» Document excerpt:

- Born: Douglas Winton Dye 12 July 1921
- Died: 18 December 2005 (aged 84)
- Education: PhD (Edinburgh) 1958
- Employer: New Zealand Department of Scientific and Industrial Research
- Known for: Microbiologist

= Doug Dye =

New Zealand microbiologist (1921–2005)

Douglas Winton Dye (12 July 1921 - 18 December 2005) was a New Zealand microbiologist.

==Biography==
Dye graduated with a Bachelor of Agricultural Science from Massey Agricultural College in 1944. He began work with the DSIR in 1946 and for the first 10 years of his career, worked as a pathologist on the pathogenic bacteria of crops in New Zealand. From 1956 until 1958, he studied in Edinburgh for his PhD, the subject of which was the taxonomy of Xanthomonas. It was this meticulous work, showing the absence of phenotypic diversity between specific pathogens in this genus, that led to the development of pathovar nomenclature, applied internationally to plant pathogenic bacteria today.

Subsequently, he clarified the relationships within the major bacterial groups represented by Erwinia and Corynebacterium. Dye worked on several committees connected with bacterial taxonomy, most notably the International Committee on the Systematics of Bacteria, participating in the complete revision of bacterial names contained in the Approved Lists of Names of Bacteria, and the Committee on Taxonomy of Plant Pathogenic Bacteria of the International Society for Plant Pathology, which developed the International Standards for Naming Pathovars.

» Tasks for this exercise:
• 1. Reproduce the Doug Dye biography between "- Education: PhD" and "Zealand microbiologist (1921–2005)", inclusive, substituting "Aberdeen" for each occurrence of "Edinburgh".
• 2. According to the Doug Dye biography, what was the subject of his PhD?

» Data shown:
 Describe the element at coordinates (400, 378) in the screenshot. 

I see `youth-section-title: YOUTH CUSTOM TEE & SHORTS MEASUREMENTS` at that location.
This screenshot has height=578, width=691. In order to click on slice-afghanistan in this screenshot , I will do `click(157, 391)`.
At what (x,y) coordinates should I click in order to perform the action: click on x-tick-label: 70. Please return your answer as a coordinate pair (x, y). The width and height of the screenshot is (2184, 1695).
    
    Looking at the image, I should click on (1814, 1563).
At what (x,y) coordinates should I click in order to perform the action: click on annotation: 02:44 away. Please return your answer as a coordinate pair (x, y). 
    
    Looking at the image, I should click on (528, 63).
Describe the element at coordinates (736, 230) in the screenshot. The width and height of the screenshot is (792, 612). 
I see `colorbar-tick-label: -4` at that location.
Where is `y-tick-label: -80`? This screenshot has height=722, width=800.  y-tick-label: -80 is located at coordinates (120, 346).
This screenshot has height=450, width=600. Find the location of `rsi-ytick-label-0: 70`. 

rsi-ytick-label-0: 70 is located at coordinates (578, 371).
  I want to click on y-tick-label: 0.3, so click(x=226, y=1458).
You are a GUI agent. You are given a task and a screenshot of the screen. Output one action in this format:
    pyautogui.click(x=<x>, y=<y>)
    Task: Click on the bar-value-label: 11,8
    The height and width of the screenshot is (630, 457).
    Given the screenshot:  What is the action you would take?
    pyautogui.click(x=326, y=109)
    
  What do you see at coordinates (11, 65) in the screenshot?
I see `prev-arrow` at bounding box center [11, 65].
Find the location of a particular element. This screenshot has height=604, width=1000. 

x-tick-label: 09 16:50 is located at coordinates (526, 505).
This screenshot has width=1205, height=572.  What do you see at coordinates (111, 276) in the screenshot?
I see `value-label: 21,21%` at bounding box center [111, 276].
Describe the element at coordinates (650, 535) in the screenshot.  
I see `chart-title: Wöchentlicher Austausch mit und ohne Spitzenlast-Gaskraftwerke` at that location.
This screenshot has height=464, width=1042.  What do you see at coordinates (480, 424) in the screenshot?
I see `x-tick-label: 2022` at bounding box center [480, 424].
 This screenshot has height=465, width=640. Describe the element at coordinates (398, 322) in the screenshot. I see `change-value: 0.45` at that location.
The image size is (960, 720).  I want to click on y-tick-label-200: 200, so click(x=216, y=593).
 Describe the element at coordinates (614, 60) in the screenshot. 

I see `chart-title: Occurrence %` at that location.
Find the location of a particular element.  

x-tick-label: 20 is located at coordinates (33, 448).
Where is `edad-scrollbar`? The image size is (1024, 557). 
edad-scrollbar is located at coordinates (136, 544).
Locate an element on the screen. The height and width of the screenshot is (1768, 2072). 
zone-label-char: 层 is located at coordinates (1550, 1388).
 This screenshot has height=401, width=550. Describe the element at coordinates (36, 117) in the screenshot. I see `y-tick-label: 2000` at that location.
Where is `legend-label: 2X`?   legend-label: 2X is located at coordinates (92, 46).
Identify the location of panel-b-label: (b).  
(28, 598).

» Outputs in order:
• 1.
- Education: PhD (Aberdeen) 1958
- Employer: New Zealand Department of Scientific and Industrial Research
- Known for: Microbiologist

= Doug Dye =

New Zealand microbiologist (1921–2005)

• 2. The taxonomy of Xanthomonas.